Davy probably never imagined that his brilliant experiment would soon play so important a part in the future lighting of the world. He may never have regarded it as of any practical value. In fact, many years elapsed before any further attempt was made to utilize the light of the electric arc. The reason for this is not difficult to discover. The batteries in existence were crude and gave only their full power for a very short time after the circuit was closed. They were subject to the very serious defect of rapid polarization, whereby the activity was at once reduced. A long period elapsed before this defect was removed. Davy in his experiments had also noted the very intense heat of the electric arc, and found that but few substances escaped fusion or volatilization when placed in the heated stream between the carbon electrodes. Here again he was pioneer in very important and quite recent electric work, employing the electric furnace, which has already given rise to several new and valuable industries.

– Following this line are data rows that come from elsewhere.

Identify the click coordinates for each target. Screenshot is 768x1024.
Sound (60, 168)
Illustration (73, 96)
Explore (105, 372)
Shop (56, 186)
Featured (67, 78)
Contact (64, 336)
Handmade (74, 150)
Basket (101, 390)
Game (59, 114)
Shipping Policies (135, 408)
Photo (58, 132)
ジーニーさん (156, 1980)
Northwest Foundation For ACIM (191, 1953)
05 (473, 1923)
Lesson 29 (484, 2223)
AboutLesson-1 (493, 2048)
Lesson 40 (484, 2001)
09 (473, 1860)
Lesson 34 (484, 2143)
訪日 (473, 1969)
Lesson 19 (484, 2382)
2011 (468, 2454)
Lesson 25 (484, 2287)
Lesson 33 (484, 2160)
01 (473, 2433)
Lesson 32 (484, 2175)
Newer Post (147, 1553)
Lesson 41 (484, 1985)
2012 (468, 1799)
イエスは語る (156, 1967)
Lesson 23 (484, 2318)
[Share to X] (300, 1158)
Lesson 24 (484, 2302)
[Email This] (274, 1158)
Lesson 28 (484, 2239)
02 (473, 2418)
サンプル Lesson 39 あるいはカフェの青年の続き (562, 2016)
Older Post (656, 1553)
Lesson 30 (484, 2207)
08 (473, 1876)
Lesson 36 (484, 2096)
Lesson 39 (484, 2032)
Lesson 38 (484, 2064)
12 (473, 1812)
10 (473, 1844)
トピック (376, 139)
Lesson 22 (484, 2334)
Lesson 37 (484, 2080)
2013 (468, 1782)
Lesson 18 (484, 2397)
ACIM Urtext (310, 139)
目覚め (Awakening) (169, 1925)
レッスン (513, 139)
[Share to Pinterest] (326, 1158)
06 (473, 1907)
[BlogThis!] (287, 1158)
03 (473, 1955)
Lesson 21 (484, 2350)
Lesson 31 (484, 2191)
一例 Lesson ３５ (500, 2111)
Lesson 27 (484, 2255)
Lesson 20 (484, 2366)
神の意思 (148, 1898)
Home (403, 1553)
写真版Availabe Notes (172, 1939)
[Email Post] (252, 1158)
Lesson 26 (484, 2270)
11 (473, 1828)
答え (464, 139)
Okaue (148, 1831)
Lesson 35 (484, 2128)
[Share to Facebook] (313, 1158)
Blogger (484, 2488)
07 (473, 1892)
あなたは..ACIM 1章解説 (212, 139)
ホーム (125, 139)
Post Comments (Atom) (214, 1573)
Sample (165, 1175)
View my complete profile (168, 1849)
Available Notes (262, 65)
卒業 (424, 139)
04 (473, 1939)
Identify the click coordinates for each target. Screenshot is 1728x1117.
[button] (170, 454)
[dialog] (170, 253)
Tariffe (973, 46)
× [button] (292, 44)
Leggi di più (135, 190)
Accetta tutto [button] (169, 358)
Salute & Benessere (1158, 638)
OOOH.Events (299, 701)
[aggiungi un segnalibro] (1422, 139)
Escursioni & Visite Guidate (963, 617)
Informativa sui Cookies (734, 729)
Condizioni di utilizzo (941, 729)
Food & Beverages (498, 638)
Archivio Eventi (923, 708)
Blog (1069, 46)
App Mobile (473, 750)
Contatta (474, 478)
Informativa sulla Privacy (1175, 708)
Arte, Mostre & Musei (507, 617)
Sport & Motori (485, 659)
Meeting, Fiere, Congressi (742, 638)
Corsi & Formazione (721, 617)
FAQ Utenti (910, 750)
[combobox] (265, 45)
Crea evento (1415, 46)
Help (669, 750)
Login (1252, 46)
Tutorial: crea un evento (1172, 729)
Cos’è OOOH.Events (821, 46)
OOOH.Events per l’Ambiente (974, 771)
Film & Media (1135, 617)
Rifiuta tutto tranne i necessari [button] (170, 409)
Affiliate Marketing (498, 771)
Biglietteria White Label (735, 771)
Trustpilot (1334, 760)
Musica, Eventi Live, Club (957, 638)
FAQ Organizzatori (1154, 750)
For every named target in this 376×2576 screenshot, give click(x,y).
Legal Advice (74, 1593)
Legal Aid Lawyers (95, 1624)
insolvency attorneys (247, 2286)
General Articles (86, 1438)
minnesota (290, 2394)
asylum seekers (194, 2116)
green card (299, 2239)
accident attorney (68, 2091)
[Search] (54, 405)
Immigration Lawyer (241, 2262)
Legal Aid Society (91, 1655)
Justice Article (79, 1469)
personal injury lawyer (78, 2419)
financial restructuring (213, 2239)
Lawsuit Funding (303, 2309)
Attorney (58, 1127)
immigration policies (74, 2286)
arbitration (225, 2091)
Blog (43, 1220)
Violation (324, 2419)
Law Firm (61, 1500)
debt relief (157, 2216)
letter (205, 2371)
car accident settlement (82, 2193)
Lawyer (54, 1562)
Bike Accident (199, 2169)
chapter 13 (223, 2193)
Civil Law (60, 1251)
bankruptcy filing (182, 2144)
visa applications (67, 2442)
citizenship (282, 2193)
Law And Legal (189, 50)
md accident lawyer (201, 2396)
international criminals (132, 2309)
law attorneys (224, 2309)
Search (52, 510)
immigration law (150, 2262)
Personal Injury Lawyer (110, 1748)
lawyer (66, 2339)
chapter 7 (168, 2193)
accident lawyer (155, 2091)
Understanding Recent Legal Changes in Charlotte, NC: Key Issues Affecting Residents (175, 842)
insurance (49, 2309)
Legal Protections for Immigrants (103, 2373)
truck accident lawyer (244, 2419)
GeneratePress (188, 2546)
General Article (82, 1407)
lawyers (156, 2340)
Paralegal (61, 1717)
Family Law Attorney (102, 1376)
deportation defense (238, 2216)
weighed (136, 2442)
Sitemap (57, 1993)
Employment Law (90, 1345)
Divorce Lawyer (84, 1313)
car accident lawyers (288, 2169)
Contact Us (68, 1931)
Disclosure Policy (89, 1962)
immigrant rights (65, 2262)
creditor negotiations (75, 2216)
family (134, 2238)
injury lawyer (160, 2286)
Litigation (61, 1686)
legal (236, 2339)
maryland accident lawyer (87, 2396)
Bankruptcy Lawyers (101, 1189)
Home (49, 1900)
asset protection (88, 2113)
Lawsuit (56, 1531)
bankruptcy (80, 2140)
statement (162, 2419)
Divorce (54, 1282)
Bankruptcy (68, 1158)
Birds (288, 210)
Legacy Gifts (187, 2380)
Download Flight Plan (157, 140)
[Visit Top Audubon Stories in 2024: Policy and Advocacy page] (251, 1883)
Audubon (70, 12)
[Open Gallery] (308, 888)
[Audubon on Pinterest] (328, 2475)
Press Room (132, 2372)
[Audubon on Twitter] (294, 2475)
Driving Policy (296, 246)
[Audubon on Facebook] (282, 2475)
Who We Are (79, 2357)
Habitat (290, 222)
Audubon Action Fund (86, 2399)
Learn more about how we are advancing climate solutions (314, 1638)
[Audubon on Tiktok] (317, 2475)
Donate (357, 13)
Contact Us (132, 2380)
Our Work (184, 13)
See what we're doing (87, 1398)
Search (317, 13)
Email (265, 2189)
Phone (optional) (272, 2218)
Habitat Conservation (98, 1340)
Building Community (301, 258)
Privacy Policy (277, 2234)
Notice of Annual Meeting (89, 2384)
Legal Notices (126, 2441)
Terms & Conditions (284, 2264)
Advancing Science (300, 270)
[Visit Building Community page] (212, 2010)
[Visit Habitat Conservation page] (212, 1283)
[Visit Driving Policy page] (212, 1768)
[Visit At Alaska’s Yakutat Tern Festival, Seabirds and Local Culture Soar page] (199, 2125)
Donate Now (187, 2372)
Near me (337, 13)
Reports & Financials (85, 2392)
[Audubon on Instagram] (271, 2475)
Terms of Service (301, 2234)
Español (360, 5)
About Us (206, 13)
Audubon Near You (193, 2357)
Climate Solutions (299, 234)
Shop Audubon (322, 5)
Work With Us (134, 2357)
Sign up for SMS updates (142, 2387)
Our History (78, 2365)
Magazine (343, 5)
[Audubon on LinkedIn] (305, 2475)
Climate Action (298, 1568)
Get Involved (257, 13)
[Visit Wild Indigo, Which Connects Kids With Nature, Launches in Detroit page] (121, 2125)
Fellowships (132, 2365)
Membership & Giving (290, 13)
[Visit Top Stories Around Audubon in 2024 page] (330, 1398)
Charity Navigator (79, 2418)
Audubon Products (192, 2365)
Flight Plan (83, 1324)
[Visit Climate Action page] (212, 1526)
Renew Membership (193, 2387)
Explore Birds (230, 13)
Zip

The conduction of electricity along wires naturally led to efforts to employ it in signalling. As early as 1774 attempts were made by Le Sage, of Geneva, to apply frictional electricity to telegraphy. His work was followed before the close of the century by other similar proposals. Volta’s discovery soon gave a renewed impetus to these efforts. It was easy enough to stop and start a current in a line of wire connecting two points, but something more than that was requisite. A good receiver, or means for recognizing the presence or absence of current in the wire or circuit, did not exist. The art had to wait for the discovery of the effects of electric current upon magnets and the production of magnetism by such currents. Curiously, even in 1802 the fact that a wire conveying a current would deflect a compass needle was observed by Romagnosi, of Trente, but it was afterwards forgotten, and not until 1819 was any real advance made.